“Getting over the Midday Slump” – Review

mental illness curriculum

Hello Slump

In the Local Health section of the Sunday June 14, 2015 edition of the Courier Journal by Rachael Beyer, I stumbled upon a helpful article that I thought I would share with you. The article discusses a problem that I have battled with through school and in my professional career, the midday slump. This is where I am going along in my workday and in the middle of the afternoon, I hit a wall. I can hardly concentrate, I feel like I could use a nap, and I become less productive.

Slump Prevention

The author of this article discusses ways to prevent the midday slump that I find are useful in making it through the afternoon.

Get plenty of sleep

It seems that everything I read nowadays doctors are saying that a common contributing factor to various health conditions is lack of sleep. Cutting back on your zzz’s puts you at risk of heart disease and diabetes to affecting mood and energy levels.

Breakfast of Champions

Eating a balanced breakfast including protein, healthy fats, carbohydrates and fiber will give you the energy you need to have a good start to the day. This will also decrease spikes and dips because of sugar levels that are too high or too low.

A Balanced Lunch

Just like having a well-balanced breakfast, you will need to have the same variation at lunch time to give you the fuel to burn through the afternoon.

Hydrate Yourself

Drowsiness can be an effect of dehydration so be sure to drink plenty of water throughout the day.

Still Yawning?

Sometimes even with our best efforts we still get that slump for whatever reason. If you feel the slump coming on, try these tools to break out of the dull drums.

Move

Take a break from your task and go outside for a walk. If the weather or where you are located does not permit you to go outside, walk around in your office suite or your building. You can even stand up when the phone rings. Just get the blood flowing.

Stretch

This provides a surge of energy and it feels good.

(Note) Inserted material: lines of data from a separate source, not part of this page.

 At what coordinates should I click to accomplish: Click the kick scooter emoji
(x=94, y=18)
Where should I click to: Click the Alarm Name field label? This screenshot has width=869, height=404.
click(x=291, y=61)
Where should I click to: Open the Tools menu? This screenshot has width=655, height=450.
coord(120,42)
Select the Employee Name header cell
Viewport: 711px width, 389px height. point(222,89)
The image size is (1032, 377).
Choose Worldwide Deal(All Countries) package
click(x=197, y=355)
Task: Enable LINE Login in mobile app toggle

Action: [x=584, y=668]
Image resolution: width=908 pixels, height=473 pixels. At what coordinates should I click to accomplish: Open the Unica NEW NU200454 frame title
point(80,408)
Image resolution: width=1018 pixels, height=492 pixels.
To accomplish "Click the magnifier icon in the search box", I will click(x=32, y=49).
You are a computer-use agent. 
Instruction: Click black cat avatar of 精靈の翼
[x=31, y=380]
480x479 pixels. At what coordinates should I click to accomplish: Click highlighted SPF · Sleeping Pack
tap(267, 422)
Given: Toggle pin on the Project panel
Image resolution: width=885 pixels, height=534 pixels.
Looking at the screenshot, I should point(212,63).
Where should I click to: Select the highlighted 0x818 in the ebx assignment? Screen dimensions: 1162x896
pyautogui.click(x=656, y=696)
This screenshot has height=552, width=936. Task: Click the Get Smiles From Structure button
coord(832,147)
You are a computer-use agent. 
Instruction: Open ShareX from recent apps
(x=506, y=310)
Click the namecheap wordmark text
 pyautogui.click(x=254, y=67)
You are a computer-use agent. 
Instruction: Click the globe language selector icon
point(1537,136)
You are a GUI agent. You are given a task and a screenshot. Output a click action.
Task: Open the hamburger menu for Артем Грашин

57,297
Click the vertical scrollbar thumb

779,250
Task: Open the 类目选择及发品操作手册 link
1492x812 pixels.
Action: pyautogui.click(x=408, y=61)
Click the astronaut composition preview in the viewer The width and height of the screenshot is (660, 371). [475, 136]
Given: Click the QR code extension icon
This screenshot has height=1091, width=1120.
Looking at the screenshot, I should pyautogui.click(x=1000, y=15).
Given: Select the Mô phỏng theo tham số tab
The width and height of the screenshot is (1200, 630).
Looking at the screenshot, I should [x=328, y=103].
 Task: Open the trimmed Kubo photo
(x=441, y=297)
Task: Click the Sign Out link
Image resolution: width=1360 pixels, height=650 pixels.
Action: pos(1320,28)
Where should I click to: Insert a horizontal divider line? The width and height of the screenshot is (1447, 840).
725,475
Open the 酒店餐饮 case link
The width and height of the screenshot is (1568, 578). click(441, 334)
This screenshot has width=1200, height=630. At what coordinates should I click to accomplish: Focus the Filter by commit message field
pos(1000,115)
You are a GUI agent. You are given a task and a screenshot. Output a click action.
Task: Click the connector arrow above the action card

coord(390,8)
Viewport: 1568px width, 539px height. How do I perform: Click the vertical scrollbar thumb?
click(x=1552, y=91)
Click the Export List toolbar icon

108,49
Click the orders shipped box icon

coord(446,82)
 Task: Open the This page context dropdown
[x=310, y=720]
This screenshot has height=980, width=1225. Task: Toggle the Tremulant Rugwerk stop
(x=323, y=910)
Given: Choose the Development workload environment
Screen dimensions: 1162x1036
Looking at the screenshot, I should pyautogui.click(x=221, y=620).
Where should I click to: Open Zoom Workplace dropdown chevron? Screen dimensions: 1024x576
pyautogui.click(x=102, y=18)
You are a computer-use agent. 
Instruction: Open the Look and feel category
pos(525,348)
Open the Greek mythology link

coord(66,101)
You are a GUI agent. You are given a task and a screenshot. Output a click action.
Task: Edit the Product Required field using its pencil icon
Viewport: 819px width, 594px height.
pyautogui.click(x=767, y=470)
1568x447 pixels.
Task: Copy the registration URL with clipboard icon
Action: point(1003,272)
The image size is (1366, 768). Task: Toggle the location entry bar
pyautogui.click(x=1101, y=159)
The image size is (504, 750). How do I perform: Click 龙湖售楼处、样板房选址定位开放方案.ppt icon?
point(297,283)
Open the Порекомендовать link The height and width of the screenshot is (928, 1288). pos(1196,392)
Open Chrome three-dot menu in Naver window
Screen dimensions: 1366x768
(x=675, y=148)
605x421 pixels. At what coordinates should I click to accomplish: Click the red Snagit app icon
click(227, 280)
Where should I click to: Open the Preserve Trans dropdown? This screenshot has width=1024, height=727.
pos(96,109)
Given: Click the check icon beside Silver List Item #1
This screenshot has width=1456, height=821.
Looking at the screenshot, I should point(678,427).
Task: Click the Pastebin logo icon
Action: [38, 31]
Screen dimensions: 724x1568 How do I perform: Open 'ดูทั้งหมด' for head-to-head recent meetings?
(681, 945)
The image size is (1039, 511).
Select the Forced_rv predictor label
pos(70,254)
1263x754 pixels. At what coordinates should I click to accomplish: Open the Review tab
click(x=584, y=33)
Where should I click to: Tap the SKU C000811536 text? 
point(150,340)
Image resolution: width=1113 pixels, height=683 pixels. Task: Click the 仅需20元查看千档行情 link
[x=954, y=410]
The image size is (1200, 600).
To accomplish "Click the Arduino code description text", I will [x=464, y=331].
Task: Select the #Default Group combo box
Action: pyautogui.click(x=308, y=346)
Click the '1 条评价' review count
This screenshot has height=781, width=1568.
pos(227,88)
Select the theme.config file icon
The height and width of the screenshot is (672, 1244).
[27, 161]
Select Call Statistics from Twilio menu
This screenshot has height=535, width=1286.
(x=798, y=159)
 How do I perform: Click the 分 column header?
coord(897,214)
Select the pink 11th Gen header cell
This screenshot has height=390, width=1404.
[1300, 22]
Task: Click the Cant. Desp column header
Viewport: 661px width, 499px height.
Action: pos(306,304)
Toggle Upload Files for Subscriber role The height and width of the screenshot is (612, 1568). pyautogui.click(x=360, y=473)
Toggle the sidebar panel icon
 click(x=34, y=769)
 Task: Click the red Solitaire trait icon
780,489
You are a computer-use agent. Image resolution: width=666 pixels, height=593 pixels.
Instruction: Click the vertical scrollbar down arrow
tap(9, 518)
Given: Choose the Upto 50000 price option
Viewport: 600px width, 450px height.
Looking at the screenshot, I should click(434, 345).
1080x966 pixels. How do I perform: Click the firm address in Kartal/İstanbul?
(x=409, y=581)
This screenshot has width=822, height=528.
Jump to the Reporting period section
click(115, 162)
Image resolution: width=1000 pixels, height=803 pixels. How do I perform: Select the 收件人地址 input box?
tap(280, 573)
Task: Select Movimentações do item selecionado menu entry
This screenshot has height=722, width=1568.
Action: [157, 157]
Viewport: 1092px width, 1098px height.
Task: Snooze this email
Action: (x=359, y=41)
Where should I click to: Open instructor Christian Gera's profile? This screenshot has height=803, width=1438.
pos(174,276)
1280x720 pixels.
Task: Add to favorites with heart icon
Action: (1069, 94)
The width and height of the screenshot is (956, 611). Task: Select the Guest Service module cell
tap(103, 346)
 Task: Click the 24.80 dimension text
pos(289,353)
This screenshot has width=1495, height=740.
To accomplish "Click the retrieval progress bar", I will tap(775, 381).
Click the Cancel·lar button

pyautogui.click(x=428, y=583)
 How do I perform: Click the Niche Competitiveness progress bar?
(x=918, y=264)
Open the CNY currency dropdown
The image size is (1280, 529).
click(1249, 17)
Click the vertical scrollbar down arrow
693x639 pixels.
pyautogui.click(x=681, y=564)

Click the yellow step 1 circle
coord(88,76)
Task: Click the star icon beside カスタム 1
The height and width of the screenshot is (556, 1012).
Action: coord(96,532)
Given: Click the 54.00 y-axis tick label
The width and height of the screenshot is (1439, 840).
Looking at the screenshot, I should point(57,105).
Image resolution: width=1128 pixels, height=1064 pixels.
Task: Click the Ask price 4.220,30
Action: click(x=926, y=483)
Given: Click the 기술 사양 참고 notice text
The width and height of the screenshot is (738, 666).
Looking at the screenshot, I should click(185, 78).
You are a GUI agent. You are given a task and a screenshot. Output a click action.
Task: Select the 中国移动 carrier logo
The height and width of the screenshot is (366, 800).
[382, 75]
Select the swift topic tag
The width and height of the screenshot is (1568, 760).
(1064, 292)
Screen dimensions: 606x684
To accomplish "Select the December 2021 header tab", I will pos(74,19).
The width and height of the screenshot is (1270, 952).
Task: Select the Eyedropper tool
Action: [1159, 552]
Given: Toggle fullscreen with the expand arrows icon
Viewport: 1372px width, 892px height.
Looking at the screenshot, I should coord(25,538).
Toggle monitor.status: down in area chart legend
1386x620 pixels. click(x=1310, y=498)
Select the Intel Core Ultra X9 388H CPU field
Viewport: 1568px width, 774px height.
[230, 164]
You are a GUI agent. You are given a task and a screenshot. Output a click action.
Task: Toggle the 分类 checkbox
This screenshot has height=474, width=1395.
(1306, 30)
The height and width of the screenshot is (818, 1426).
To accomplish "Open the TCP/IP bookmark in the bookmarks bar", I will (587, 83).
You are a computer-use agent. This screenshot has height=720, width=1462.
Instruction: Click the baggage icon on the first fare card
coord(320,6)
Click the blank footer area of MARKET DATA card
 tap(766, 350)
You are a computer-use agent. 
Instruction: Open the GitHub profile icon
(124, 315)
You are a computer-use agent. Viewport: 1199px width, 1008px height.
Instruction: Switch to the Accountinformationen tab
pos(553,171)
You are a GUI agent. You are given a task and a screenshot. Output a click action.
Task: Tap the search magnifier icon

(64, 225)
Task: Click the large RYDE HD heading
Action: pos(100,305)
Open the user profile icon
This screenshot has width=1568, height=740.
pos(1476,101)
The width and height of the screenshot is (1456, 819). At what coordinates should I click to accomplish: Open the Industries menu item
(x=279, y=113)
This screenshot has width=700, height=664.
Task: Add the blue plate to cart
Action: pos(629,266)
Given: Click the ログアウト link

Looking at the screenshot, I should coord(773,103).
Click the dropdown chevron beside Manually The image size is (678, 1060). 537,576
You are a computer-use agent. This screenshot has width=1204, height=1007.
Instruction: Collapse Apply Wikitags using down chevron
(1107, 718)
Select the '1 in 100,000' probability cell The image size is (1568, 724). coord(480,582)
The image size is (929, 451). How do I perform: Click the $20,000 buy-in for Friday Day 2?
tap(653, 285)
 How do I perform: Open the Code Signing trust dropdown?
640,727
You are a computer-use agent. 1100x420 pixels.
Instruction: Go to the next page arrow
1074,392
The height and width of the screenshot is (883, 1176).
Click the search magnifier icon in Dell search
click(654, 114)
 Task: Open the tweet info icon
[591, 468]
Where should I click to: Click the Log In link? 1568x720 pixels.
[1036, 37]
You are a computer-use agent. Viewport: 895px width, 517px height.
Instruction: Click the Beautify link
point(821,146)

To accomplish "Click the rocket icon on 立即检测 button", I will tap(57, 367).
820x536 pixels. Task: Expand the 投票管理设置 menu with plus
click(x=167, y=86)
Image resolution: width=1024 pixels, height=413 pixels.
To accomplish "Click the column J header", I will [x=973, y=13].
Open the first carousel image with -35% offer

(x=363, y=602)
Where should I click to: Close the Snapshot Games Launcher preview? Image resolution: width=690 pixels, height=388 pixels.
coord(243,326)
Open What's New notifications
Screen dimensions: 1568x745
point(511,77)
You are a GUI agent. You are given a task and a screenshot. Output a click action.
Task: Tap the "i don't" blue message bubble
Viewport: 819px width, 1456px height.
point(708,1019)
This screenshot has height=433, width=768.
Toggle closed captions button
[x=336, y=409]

Stay away from sugar-sweetened beverages

Instead of reaching for a soda, go for the green tea or water. At the end of the day, sugary drinks increase your caloric intake and blood-glucose levels.

Snack on Protein

Try cheese or nuts for slow-burning calories to help you stay fuller longer which will give you energy.

Avoid Relying on Caffeine

Caffeine stimulates your body to produce additional levels of adrenaline and dopamine. This contributes to an increase in the feeling of having excess energy. When the chemical levels begin to drop, say goodbye to your energy. That is when you feel the slump.